PROVIDED TEXT:
+ + +

Chapter 2 presents traditional grammarians' view concerning verbal and nominal clauses, including subject-before-finite-verb clauses in particular. They analyze the initial subject as the subject of the entire sentence and the following verb (the predicate) as a verbal clause.
Chapter 3 explains that in narrative statements, the subject is usually more described than emphasized (rarely, more emphasized than described), though both description and emphasis are always present. Subject-before-finite-verb clauses may begin, transition/resume, or end a narrative, or they may give general descriptive statements. Emphasis appears stronger than description in some contrastive constructions, emphasis and description are more or less equal in other contrastive constructions, emphasis appears stronger than description with addition of certain particles and/or independent pronouns, after certain introductory formulas, with multiple subjects with modification, and when they continue a narrative.
Chapter 4 offers the examination of subject-before-finite-verb clauses in non-narrative statements. The discussion in this chapter follows the same structure as Chapter Three. In non-narrative statements, the subject is usually emphasized (very rarely, more described than emphasized), though again both description and emphasis are always present. Description is stronger when the speaker narrates.

+ + +

PROVIDED INFORMATION:

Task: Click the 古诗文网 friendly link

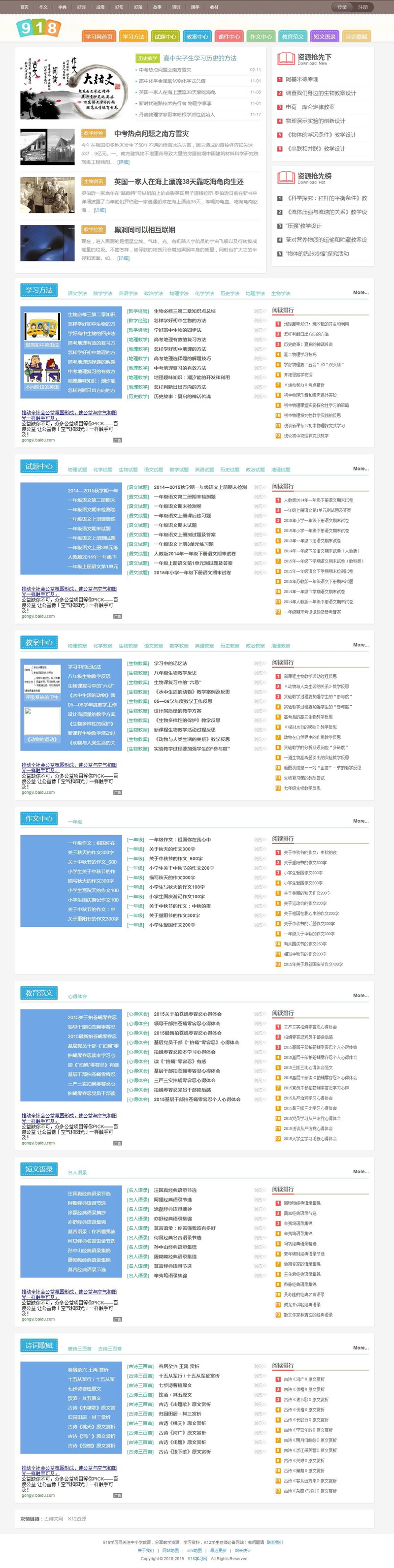Action: (x=54, y=1519)
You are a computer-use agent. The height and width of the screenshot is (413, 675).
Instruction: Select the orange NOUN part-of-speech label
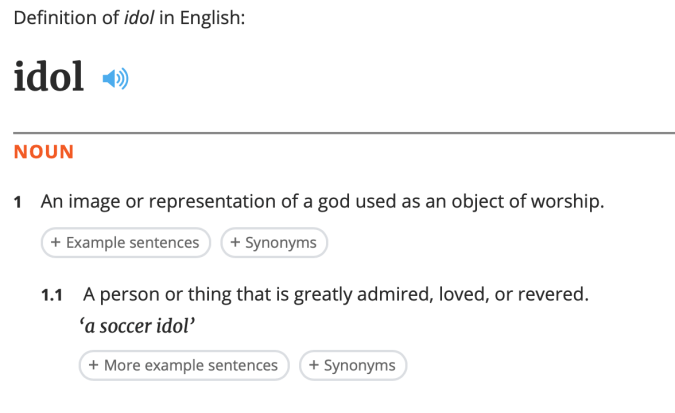click(x=44, y=152)
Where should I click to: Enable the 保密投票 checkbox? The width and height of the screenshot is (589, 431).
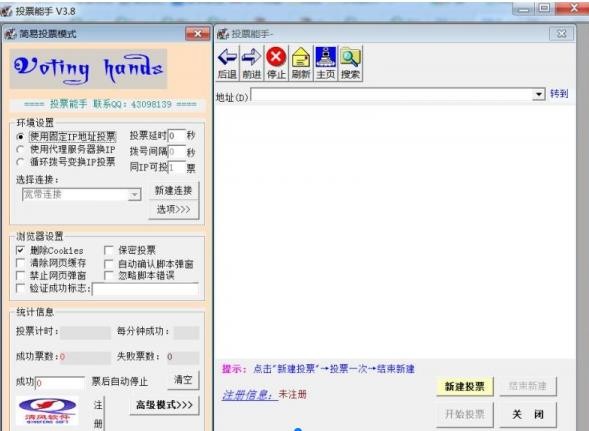point(109,250)
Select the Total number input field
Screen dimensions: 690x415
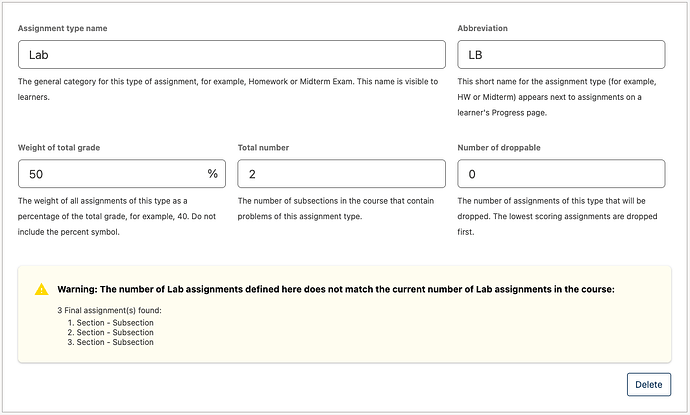pos(341,174)
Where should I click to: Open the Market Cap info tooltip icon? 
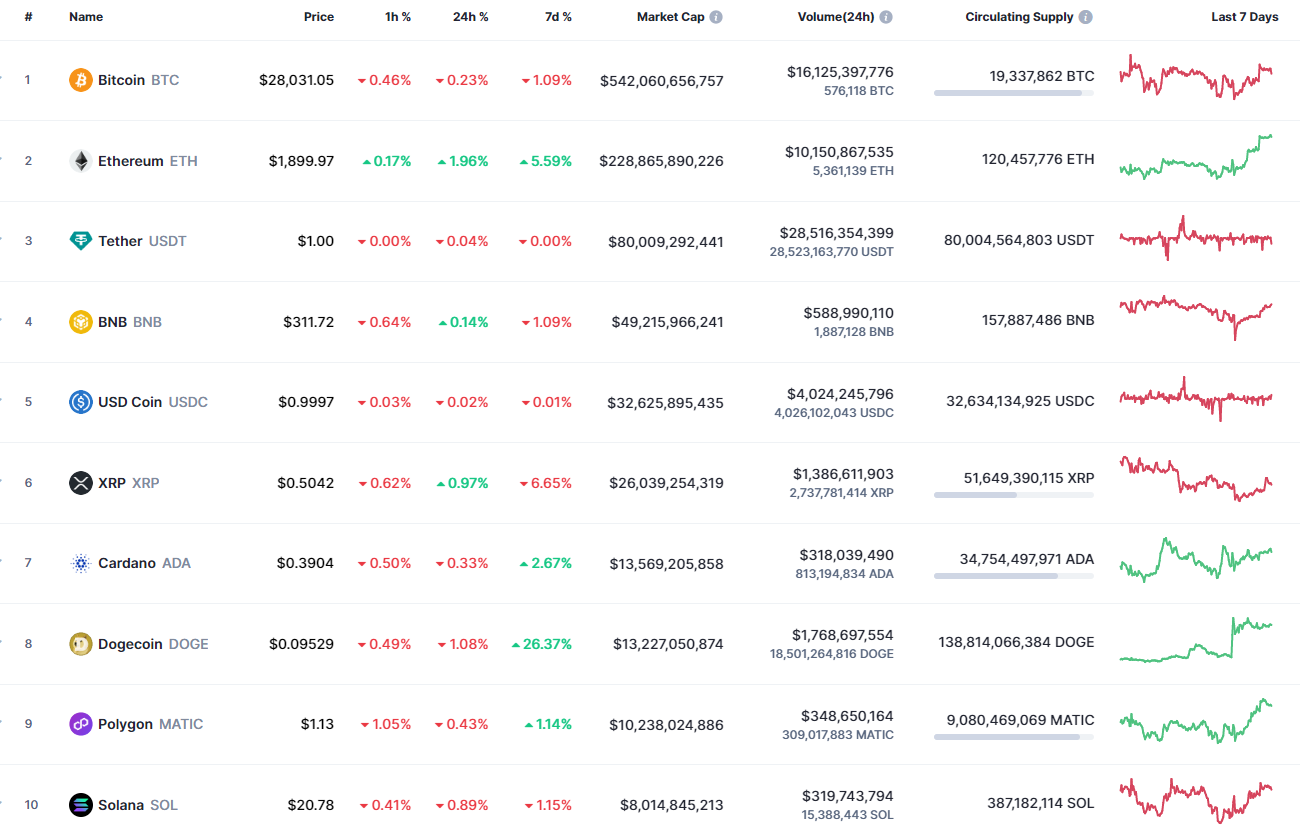pos(714,16)
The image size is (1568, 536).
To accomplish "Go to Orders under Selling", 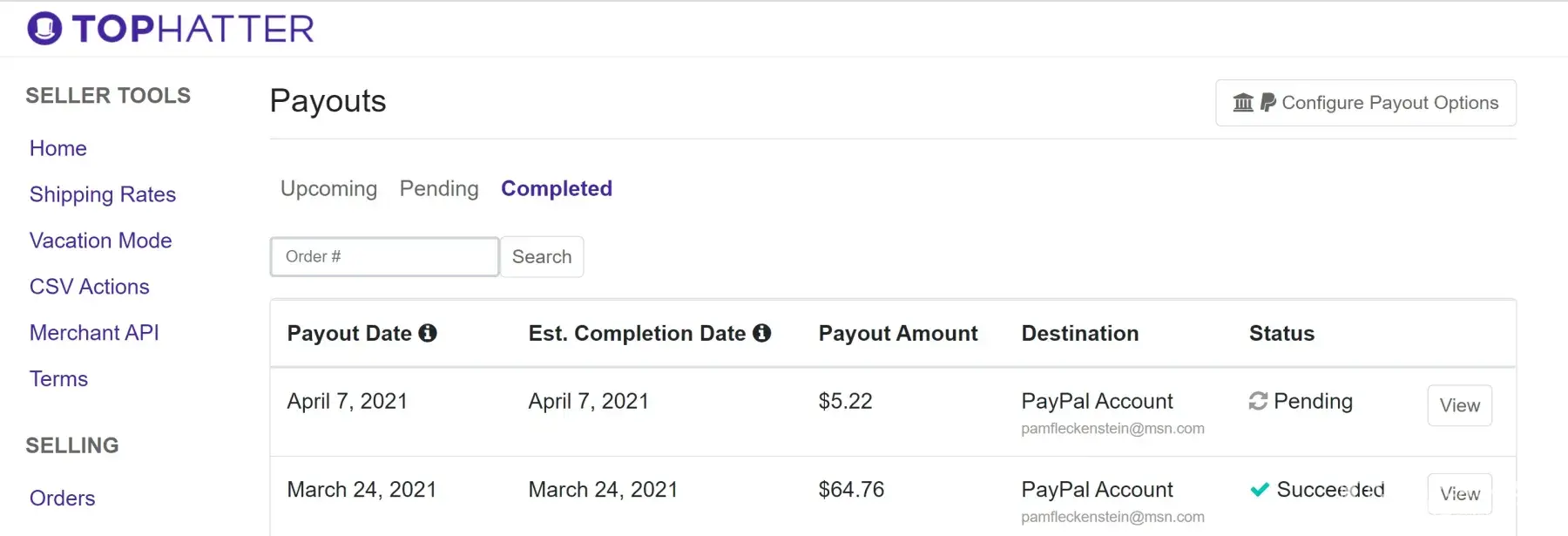I will tap(63, 498).
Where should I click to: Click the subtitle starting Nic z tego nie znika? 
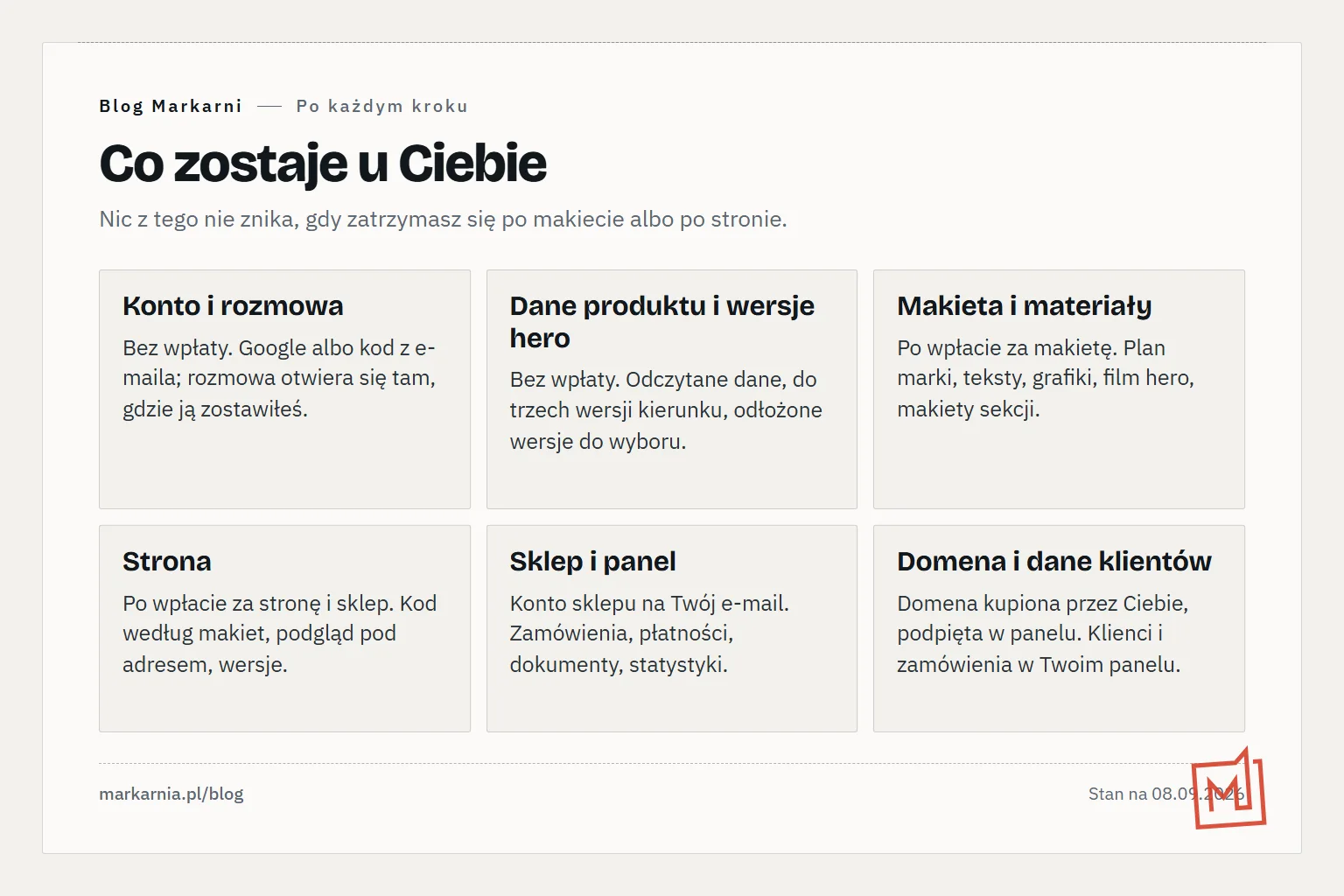(x=444, y=219)
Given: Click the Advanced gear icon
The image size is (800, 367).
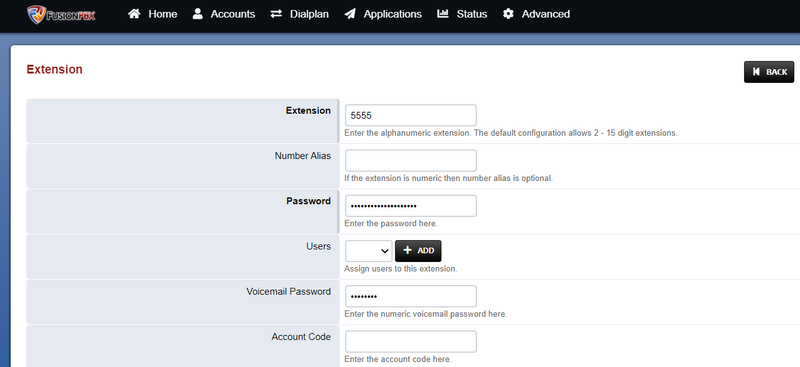Looking at the screenshot, I should click(508, 14).
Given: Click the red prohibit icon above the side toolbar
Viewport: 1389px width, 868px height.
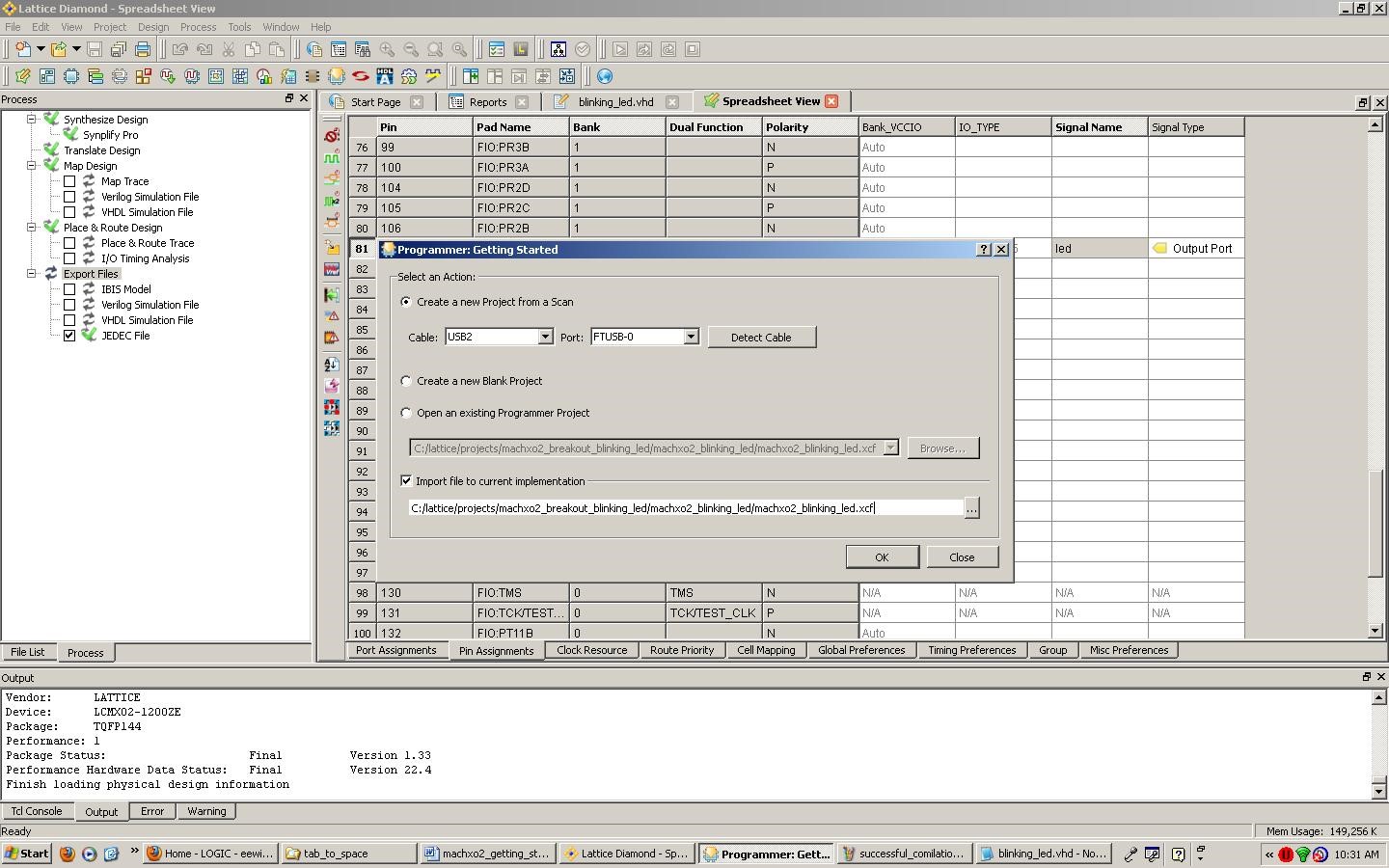Looking at the screenshot, I should click(332, 136).
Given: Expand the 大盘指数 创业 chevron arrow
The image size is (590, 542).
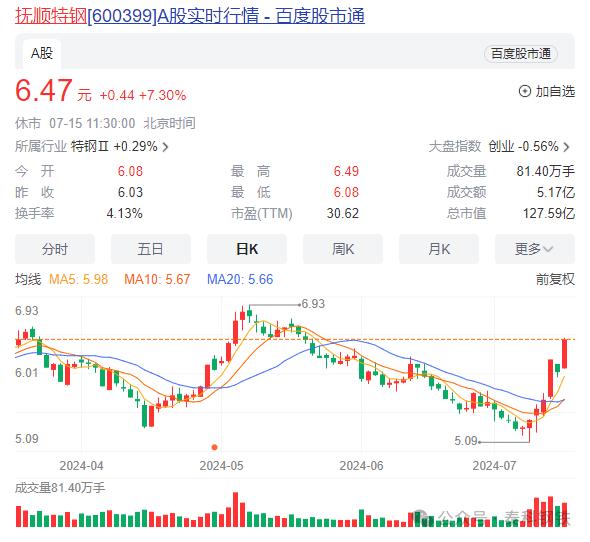Looking at the screenshot, I should [566, 147].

+ + +

PROBLEMS AND TASKS:
a. Turn the paragraph of the chapter summaries that begins "Chapter 3 explains" into a bulleted list. Keep its main facts.
b. Answer these questions from the chapter summaries, one answer per line, marked to match:
(i) How do traditional grammarians analyze the verb that follows the initial subject?
(ii) In non-narrative statements, is the subject usually emphasized or described?
(iii) Which chapter follows the same structure as Chapter Three?

RESPONSE LIST:
a.
- Subject role in narrative statements: the subject is usually more described than emphasized, and rarely more emphasized than described. Both description and emphasis are always present.
- Narrative functions: subject-before-finite-verb clauses may begin, transition/resume, or end a narrative, or give general descriptive statements.
- Emphasis and description roughly equal: in some contrastive constructions.
- Emphasis stronger than description:
  - in other contrastive constructions
  - with certain particles and/or independent pronouns
  - after certain introductory formulas
  - with multiple subjects with modification
  - when the clauses continue a narrative

b.
(i) As a verbal clause (the predicate).
(ii) Usually emphasized.
(iii) Chapter 4.